区块链安全公司 Blockaid 表示，StakeDAO 在 Arbitrum 遭遇一起异常增发事件。攻击者疑似获取协议部署者私钥后，修改了 LayerZero 相关信任配置，并伪造跨链铸币消息，增发出逾 5.4 万亿枚 vsdCRV。

私钥泄露后篡改对端

Blockaid 称，问题不在代币合约本身，而在部署者钱包权限被控制。攻击者随后修改 StakeDAO 的 vsdCRV OFT 合约中 setPeer() 配置，把原本指向以太坊侧合法适配器的信任关系，替换为其控制的合约。

在这一改动完成后，攻击者向 Arbitrum 发送伪造的跨链消息，从空地址铸造出 5,446,744,073,709 枚 vsdCRV。按 Blockaid 的说法，这次事件本质上是管理权限被滥用，而不是智能合约计算逻辑出现漏洞。

多个 DEX 出现抛售

独立链上调查者随后还原了攻击路径，称攻击者先通过 Tornado Cash 为准备钱包注资，再借助 Relay 和 Stargate 在不同链之间转移资产。

调查显示，攻击者在 Arbitrum 上将新铸造的代币迅速换成 ETH，涉及的去中心化交易渠道包括 Curve、KyberSwap、MetaMask Router 和 Enso。虽然增发数量极大，但实际套取的资金相对有限。

• 异常增发数量：5,446,744,073,709 枚 vsdCRV
• 估算转出金额：约 43.9 枚 ETH
• 事发时对应价值：约 9.1 万美元

这些资金随后被从 Arbitrum 转回以太坊。报道发出时，相关 ETH 据称仍停留在以太坊地址中，尚未进一步移动。

管理密钥风险再受关注

这起事件再次引发市场对 DeFi 运维安全的关注。此次攻击并未直接利用代币数学模型或合约代码缺陷，而是通过控制高权限账户，改写跨链验证中的信任关系，进而取得事实上的增发能力。

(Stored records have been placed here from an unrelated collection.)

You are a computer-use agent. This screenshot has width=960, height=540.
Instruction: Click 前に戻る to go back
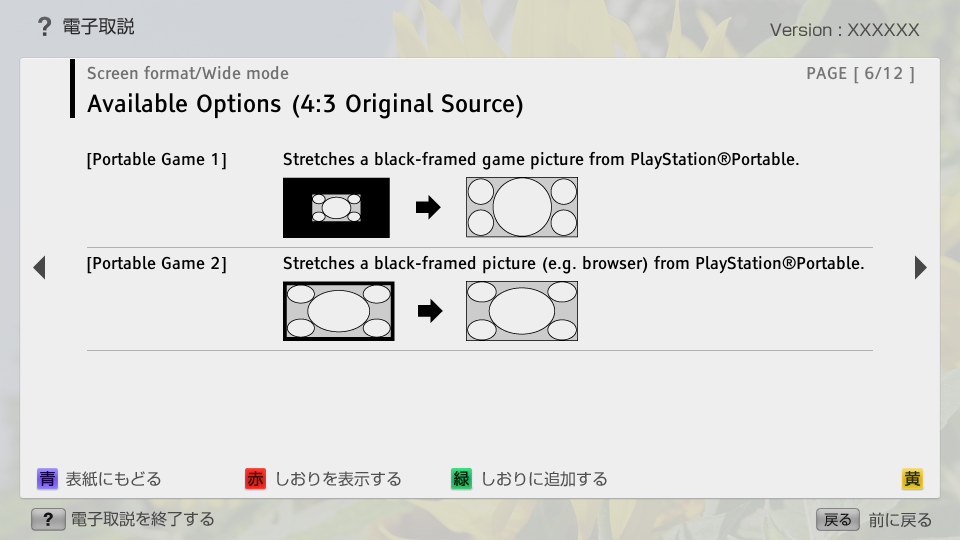coord(900,519)
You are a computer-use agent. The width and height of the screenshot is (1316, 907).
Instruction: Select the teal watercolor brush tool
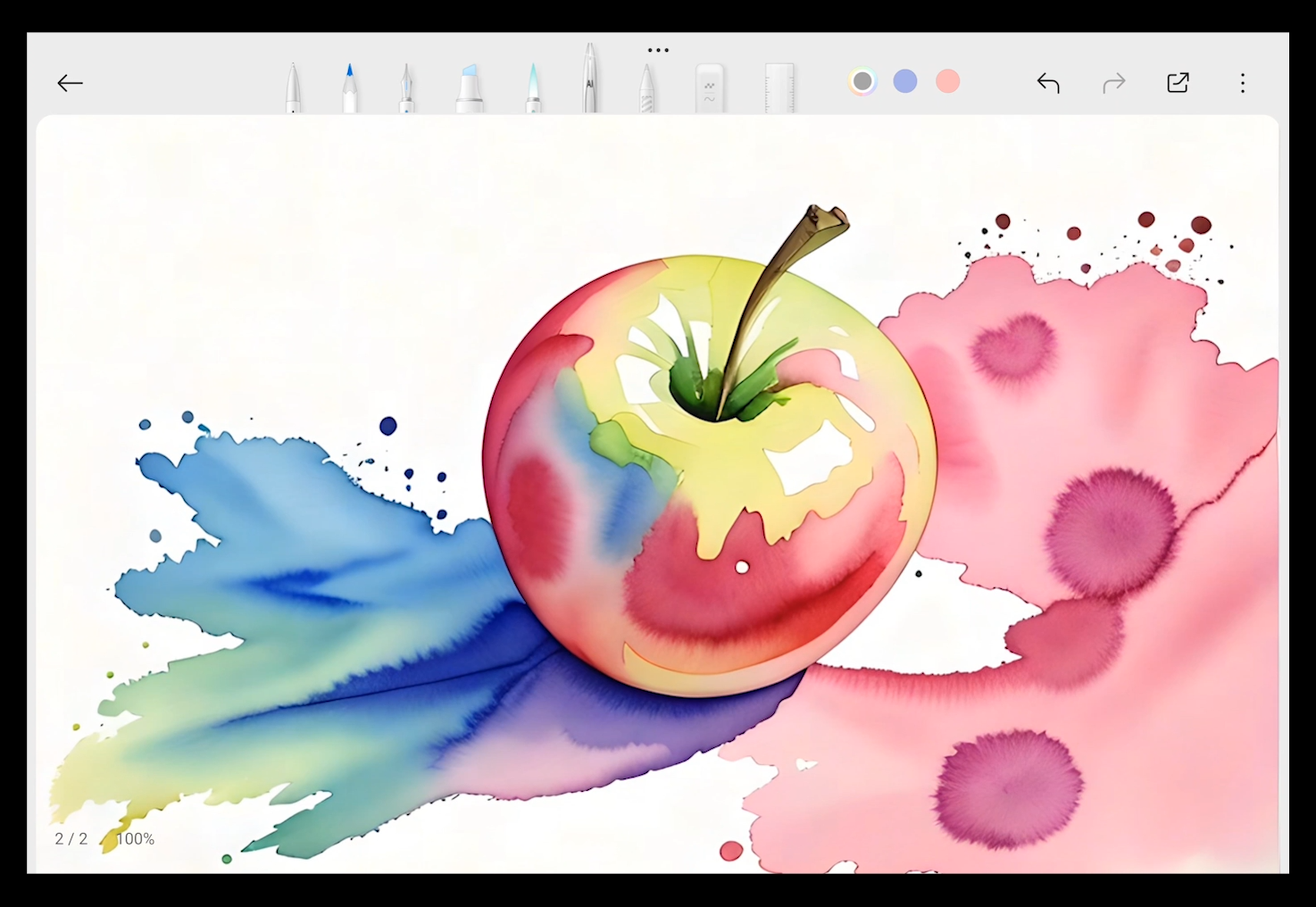533,88
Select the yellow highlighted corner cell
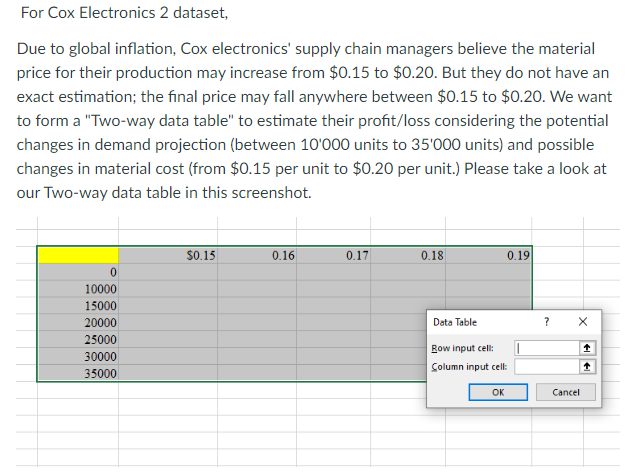The image size is (637, 476). 79,255
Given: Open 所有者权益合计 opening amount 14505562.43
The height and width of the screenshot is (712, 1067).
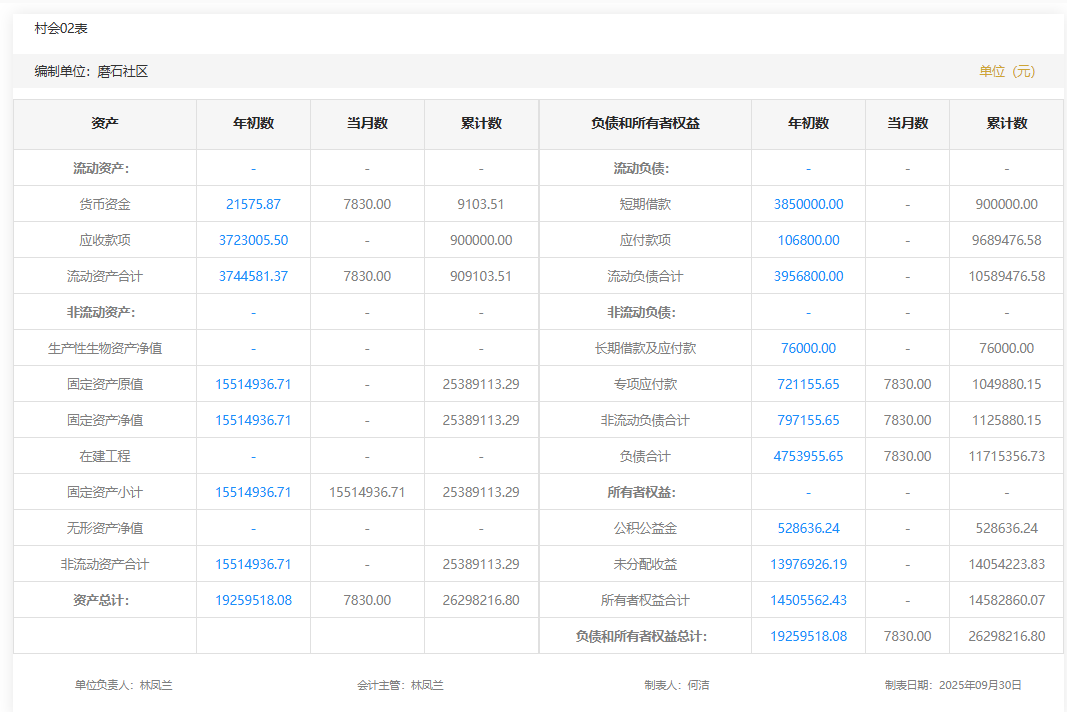Looking at the screenshot, I should coord(808,600).
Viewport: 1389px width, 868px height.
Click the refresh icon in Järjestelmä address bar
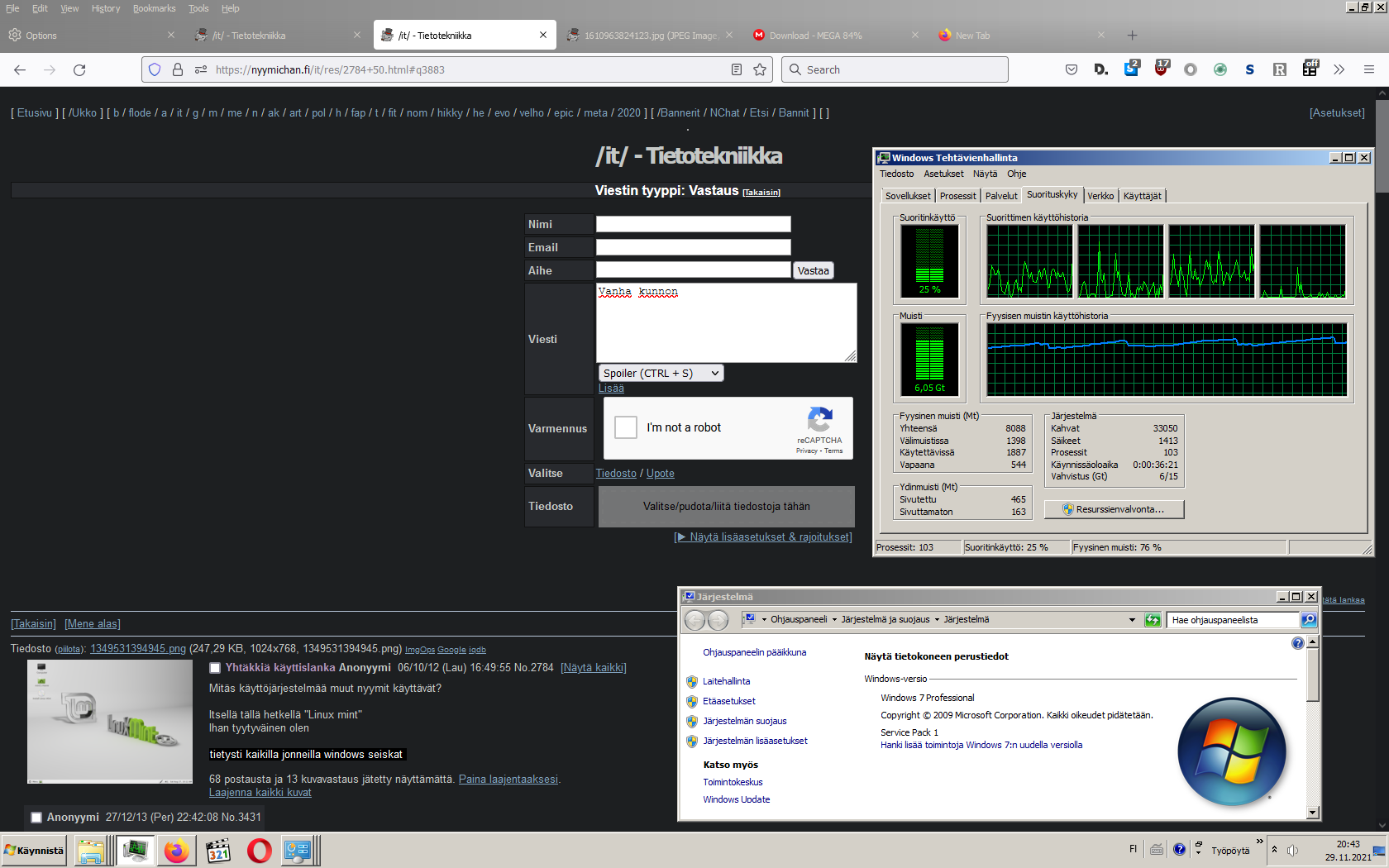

事件也带动了业内对 DeFi 风险面的讨论。OpenZeppelin 创始人 Manuel Aráoz 在 X 上表示，他现在认为“整个 DeFi 都不安全”，理由是 AI 编码代理正越来越擅长发现运维、协议设计和安全配置中的薄弱点。

不过，Marc Zeller 对这一说法提出反驳，认为近期多数 DeFi 事故更接近运维安全和风险管理失误，而非智能合约代码本身存在系统性缺陷。